Authorities closed the case Friday on Leanne Hecht Bearden, the once intrepid world traveler who was found dead a day earlier, after having apparently killed herself, according to police.
According to Garden Ridge, Texas, Police Chief Donna O'Conner, "Preliminary autopsy results indicate asphyxiation by hanging."
The apparent manner of death is suicide, she added, though a final ruling won't be released until toxicology results are in.
Authorities announced Thursday that a body believed to be the 33-year-old woman had been found in Garden Ridge, where she was last seen January 17 heading out from her in-laws' house for what was supposed to be a one-hour walk. A man in that city northeast of San Antonio had called police after finding a body in a wooded area near his house.
Family members later confirmed her death, saying on a Facebook page dedicated to finding her that they were "understandably devastated."
"Leanne was a lovely and remarkable young woman," the family said, "and we will all miss her greatly."
An expansive intensive search commenced soon after Bearden was reported missing, while her relatives and friends hit the streets and airwaves to alert anyone they could about her case.
But -- after having crisscrossed the globe for 22 months with her husband, Josh Bearden -- authorities now believe that she didn't go far, nor was it very long, before she died.
According to O'Conner, investigators believe that Bearden died "a short time after she was seen leaving (her in-law's) residence for a walk."
"Our thoughts are with the Hecht and Bearden families as they grieve the loss of their loved one," the police chief said. "There are no words to express our appreciation to all the citizens, law enforcement. agencies, Texas Search and Rescue and Heidi Search Center for their support."
Bearden went missing shortly after she and Josh -- who married at the Denver Zoo and joked they epitomized the adage "opposites attract" -- returned to the United States from their epic, global adventure. She documented their journeys to places like Mount Everest's base camp, the Dead Sea and South America's Patagonia extensively on a blog.
Coming back to her native country wasn't necessarily easy, her family suggested.
"The pressure of transitioning from her two-year trip back into what we consider 'normal' life seems to have left her very anxious and stressed," they said.
After she went missing, relatives and friends worked intently to spread the word as the search for her -- on the ground and from the air, using helicopters -- expanded. One such search in January covered 23 acres.
Garden Ridge police noted their concern about Bearden that month, while adding "there is no indication at this time that (her disappearance) is criminal in nature."
────────────────
# Tasks and exercises
(A) Retype, word for word, the part of the article on Leanne Hecht Bearden's death that opens with the words "After she went" and closes with "covered 23 acres.".
(B) Name every destination that the article on Leanne Hecht Bearden's death says she documented on her blog.
(C) According to the article on Leanne Hecht Bearden's death, how many acres did one January search for her cover?

# Entries provided
────────────────
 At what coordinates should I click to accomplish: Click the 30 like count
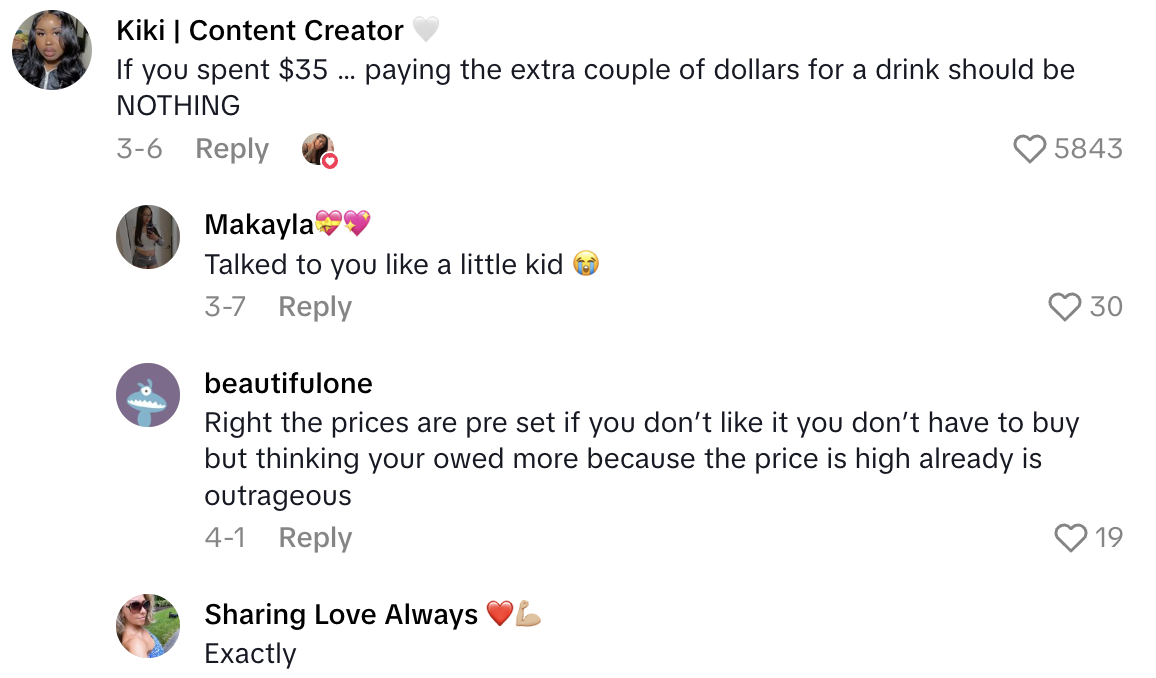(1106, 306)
────────────────
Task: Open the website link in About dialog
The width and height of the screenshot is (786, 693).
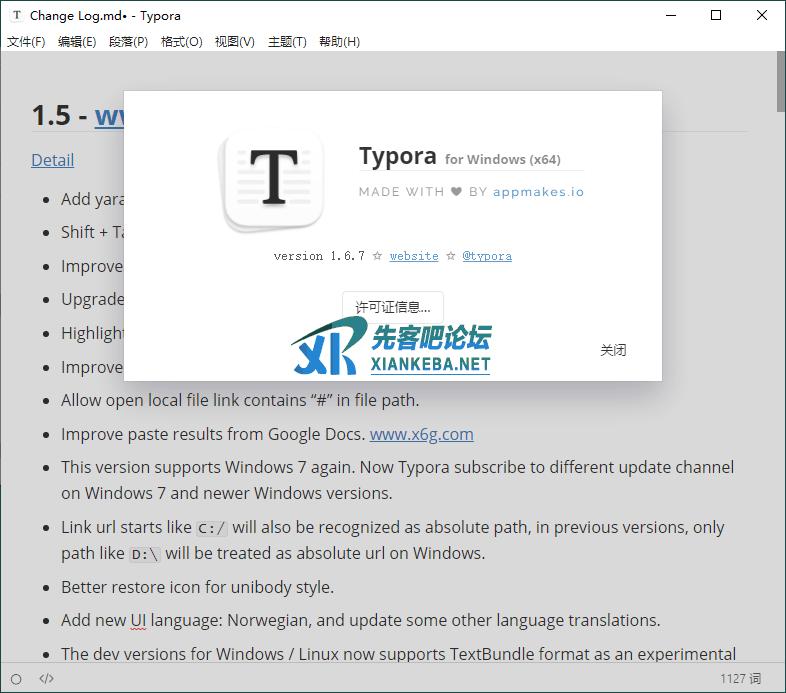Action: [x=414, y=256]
────────────────
# Answers below
(A)
After she went missing, relatives and friends worked intently to spread the word as the search for her -- on the ground and from the air, using helicopters -- expanded. One such search in January covered 23 acres.

(B)
Mount Everest's base camp
the Dead Sea
South America's Patagonia

(C) 23 acres